Midstream struggled in an otherwise strong week for the market, hurt by a court decision that rocked the Bakken while not offering much confidence for any midstream company seeking to develop energy infrastructure going forward. While the stock market grinded higher, led by growth stocks, utilities were flat and global listed infrastructure was negative, but both well outperformed midstream this week, this year and the last 5 years.
This week’s pipeline news has the potential to be historically significant. A major pipeline development with commercial support was cancelled due to delays and costs, and another existing pipeline was ordered to be shut after being approved and placed into service several years ago. This week’s news raises concern over the outlook for future pipeline development, especially in an election year. The pendulum has swung far to one side, but it doesn’t feel like there’s much hope for it to swing back the other way.
Oil prices held $40/bbl and oil price’s change YTD and YOY are outperforming all midstream indexes. Midstream has devolved into a levered play on oil prices, or at least that’s how the group has acted in recent times.
This week in July 2008 was the peak oil price of just over $145/bbl, its highest price ever. Also, around this time in 2014, oil prices peaked around $107/bbl and by the end of July they dropped below $100/bbl and haven’t returned since.
Some believe we get back to $100/bbl when under-investment lead supplies to run dry. That feels far away given current reliance on global production limits to sustain just $40/bbl. But things can change quickly.

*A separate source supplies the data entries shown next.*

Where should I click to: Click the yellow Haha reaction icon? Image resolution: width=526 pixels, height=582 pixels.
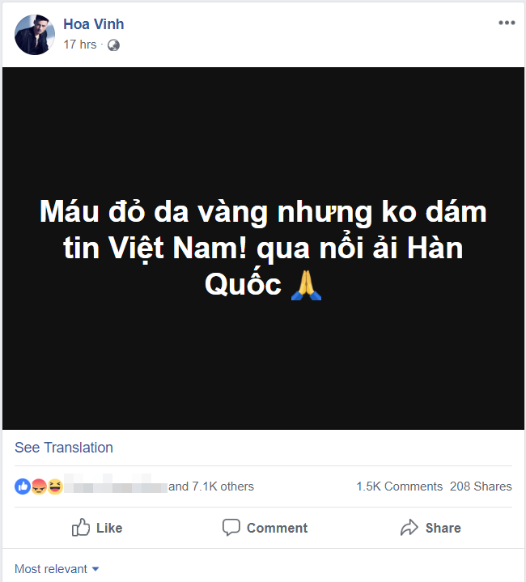(54, 486)
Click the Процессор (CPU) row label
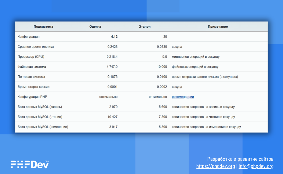The height and width of the screenshot is (174, 283). click(x=31, y=57)
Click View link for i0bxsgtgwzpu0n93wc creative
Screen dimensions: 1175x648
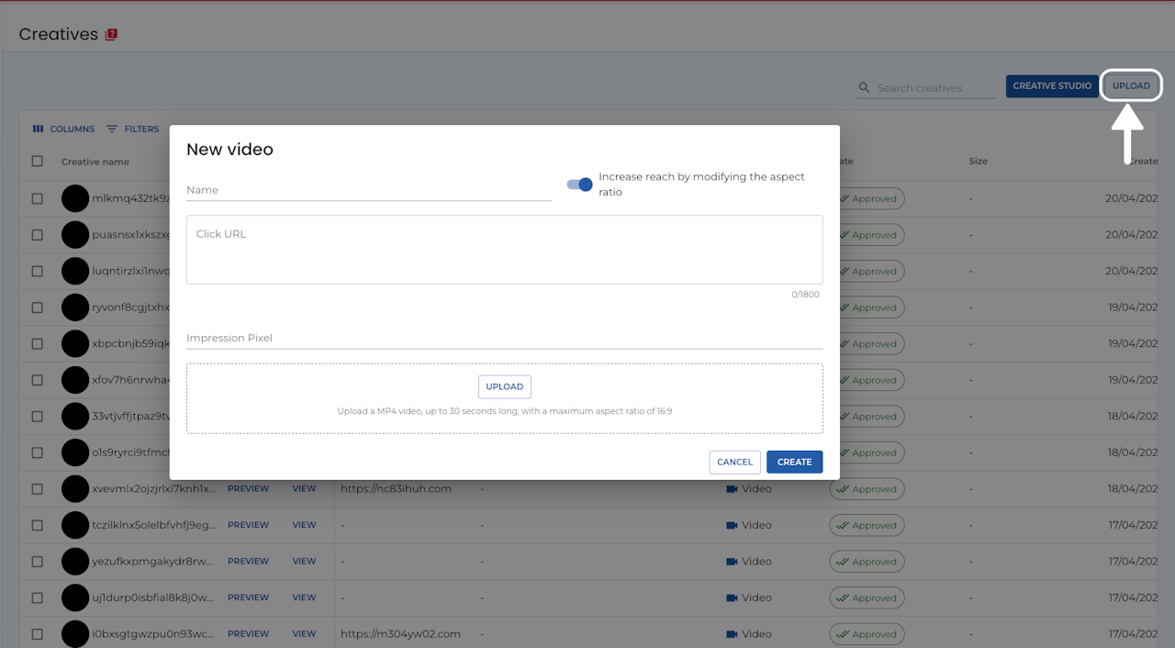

Early July is also around the time in 2007 when MLPs peaked well before the global financial crisis. The July 2007 peak for MLPs was the tightest that the yield spread to the U.S. treasuries has ever been at only 42 basis points. By comparison, today the spread is nearly 1200 basis points (AMZ’s nominal yield is 12.6%).
Since its most recent peak in June, the AMNA index has dropped 20.9% (AMZ has dropped 26.9%). The bounce off the bottom and the accompanying FOMO (fear of missing out) has faded even as oil prices grinded back above $40/bbl and the S&P 500 continued its ascent.
It is possible that the 100%+ bounce from the depth of despair in March was the post-COVID high point for 2020. Stranger things have happened, but a 30% rally back to early June levels feels daunting from here.
Such strength would require positive news big enough to attract generalist investors away from their ever-rising growth stocks in favor of the midstream sector and its spotty recent track record of sustaining outperformance. The announcement of a stay of the DAPL shut down would be one clear positive, maybe big M&A could be another. But this week’s big M&A did not do the trick.
There were a few positive MLPs this week, mostly those either without traditional midstream assets (EVA and SUN) or smaller, more illiquid names like DKL, SRLP and CQP. The bottom 5 included two MLPs directly impacted by a Bakken Pipeline (DAPL) shut down, including PSXP and ET. CEQP, which doesn’t own a stake in the pipeline, was also down on the DAPL news given Bakken exposure.
EVA repeated in the top 5 and is the only positive MLP YTD. CEQP repeated in the bottom 5 week over week. YTD, DKL joined the top 5 and CEQP joined the bottom 5. NBLX down 70% is the worst performing MLP this year.
There was one positive U.S. midstream corporation this week, ETRN, which is a beneficiary of the canceled Atlantic Coast Pipeline and a positive Nationwide 12 permitting update. OKE, like CEQP above, was hurt by the DAPL news, and dropped 17%. Others with Bakken exposure, like TRGP and HESM, were also underperformers.
Cheniere (LNG) continued its strong relative performance of late, same with AM, both repeating in the top 5 week-over-week. On the YTD leaderboard, HESM dropped a few spots this week. Of the top 5 performers in this group, 4 of them are primarily natural gas-focused, including WMB at the top. OKE is back at the bottom of the group this week, replacing ENLC. TRGP also dropped a spot, down 55%.
Canada was less volatile and with less dispersion than the U.S. midstream stocks, as per usual. Gibson was flat on the week, TRP outperformed the other larger names ENB and Pembina.
Pembina went from near the top last week to the bottom this week, continuing to trade with more volatility than in recent years. On the YTD leaderboard, TRP remains in front, but Gibson’s strong relative performance this week pushed it past ENB into second place.